So what’s going on here?

Bank loans made up 0.9 billion dollars in 2009! Let us take a closer look at the footnotes.

Even in a world awash with cheap money, I found the interest rate that Starhub was borrowing at to be extremely low. In 2009, their floating rate loans bore i/r of only 1.24% to 2.13%. This already low interest rate was reduced further in 2009 to only 0.92% to 1.39%. In opinion, it makes perfect sense for Management to leverage on the historically low rates to fund their capital expenditures.

Healthy Cash Flow Levels in Starhub:

Starhub is one of the few companies that use Free Cash Flow figures in their annual reports (a plus point for me) and for good reason. Even in the wake of the financial recession, they have posted impressive results.  I do not foresee a problem with loan repayments at this current point of time.

The Bear Case:

Starhub paid $20 Million in interest from bank loans last year (taken from the Cash Flow Statement of 2009’s Annual Report). Assuming that interest rates suddenly quadruple (highly unlikely in the near future but let’s take the worst case scenario here) to 5.6%, Starhub would have to fork out $80 Million in interest payments. A sizeable increase of $60 Million – but still within tolerable limits. I envision that as long as interest rates remain at their current levels, Starhub will have no qualms about maintaining the status quo.

 

Cash Flow Statement from Starhub Third Quarter 2010.

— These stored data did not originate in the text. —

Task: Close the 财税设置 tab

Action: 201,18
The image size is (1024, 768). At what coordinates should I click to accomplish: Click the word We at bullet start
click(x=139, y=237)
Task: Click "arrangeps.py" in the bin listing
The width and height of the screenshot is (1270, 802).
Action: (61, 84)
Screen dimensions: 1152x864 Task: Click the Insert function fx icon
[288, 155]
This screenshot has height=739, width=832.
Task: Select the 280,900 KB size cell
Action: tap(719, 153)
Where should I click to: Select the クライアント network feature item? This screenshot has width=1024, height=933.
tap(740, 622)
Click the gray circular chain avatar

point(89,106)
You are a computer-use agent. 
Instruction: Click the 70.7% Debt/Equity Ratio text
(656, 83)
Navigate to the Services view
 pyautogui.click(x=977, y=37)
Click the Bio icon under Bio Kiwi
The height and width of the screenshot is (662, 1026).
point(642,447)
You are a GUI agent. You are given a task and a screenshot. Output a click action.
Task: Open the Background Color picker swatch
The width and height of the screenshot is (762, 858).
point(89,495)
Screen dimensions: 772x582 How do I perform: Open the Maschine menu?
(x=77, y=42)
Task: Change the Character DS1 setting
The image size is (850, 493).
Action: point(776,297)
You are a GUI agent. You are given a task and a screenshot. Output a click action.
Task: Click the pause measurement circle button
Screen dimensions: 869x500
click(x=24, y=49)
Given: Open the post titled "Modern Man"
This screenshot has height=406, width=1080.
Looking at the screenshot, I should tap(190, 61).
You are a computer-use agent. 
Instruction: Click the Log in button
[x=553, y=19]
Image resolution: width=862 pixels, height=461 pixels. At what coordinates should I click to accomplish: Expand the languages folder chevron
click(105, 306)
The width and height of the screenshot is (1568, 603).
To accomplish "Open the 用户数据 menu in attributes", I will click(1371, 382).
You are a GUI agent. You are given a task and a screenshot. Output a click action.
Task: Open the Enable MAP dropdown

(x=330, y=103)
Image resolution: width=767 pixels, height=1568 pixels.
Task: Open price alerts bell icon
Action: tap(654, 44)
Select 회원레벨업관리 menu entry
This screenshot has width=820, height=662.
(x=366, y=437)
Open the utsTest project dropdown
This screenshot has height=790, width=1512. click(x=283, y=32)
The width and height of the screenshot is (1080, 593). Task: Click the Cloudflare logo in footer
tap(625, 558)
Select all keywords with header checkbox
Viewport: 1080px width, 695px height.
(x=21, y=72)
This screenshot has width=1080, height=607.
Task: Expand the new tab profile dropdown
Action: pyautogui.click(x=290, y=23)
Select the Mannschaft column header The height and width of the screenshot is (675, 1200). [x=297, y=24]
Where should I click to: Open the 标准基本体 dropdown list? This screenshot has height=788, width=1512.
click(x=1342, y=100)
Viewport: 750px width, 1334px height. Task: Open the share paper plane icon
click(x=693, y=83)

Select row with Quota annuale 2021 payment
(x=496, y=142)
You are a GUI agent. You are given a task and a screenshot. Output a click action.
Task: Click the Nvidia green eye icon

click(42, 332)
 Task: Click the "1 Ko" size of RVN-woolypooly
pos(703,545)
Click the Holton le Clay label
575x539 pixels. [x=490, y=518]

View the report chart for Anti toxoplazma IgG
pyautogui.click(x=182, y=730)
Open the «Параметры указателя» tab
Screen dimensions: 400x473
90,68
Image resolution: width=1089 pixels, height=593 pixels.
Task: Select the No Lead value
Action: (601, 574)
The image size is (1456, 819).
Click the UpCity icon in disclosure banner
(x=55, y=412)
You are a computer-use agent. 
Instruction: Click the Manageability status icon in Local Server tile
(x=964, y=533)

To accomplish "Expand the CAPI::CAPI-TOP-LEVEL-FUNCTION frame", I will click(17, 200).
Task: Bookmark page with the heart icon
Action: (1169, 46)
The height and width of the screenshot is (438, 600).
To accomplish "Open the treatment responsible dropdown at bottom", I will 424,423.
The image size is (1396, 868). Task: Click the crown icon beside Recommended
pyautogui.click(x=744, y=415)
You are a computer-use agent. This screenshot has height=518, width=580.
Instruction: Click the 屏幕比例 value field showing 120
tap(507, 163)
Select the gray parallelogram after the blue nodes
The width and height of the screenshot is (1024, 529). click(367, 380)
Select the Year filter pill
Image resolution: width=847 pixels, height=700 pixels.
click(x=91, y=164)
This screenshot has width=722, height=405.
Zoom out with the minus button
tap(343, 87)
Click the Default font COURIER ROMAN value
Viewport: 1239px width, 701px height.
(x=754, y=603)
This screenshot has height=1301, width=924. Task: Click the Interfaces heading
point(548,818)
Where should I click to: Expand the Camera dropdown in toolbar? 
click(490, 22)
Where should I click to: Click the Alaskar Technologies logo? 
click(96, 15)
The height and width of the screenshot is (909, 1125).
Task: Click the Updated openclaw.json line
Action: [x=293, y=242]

I want to bring your attention to another point – Refinancing. Judging from their cash flow statements, I suspect that Starhub is refinancing significant portions of their debt as the maturity date loans. This is akin to what REITs do when their debt is about to expire. In other words, they will be able to extend their loan maturity dates as long as they remain credit worthy.

I came across a post in another blog stating that Starhub was not making enough in FCF to cover their monthly 5.0cents dividend payment. The more risk adverse among you (it could be just me though..) might be wondering why Starhub doesn’t reduce its dividend payment in order to give itself a greater buffer or margin of safety. The argument is that once a company has started paying a regular dividend (in this case Starhub has committed itself to 5.0cents a quarter), the market will expect it continue the cycle at regular intervals forever. Any disruption to this cycle will be perceived as a potential sign of financial difficulties and a loss of confidence.

Conclusion:

In my opinion, debt levels while significant, should not pose much problem for Starhub. Close monitoring of their financial performance in their years to come is in order however. I feel that management has delivered solid returns up till this point of time and I see no reason why they wont in the years to come.

Tell-Tale Signs That Investors Should Look Out For in Reconsidering Their Investment in Starhub:

  1. Significant drops in Free Cash Flow over a sustained period (i.e. 1 – 3 years)
  2. Starhub being forced to raise additional amounts of money (i.e. through bond issues) AND refusing to cut its dividend yield
  3. Starhub taking on even more debt despite a significant rise in interest rates.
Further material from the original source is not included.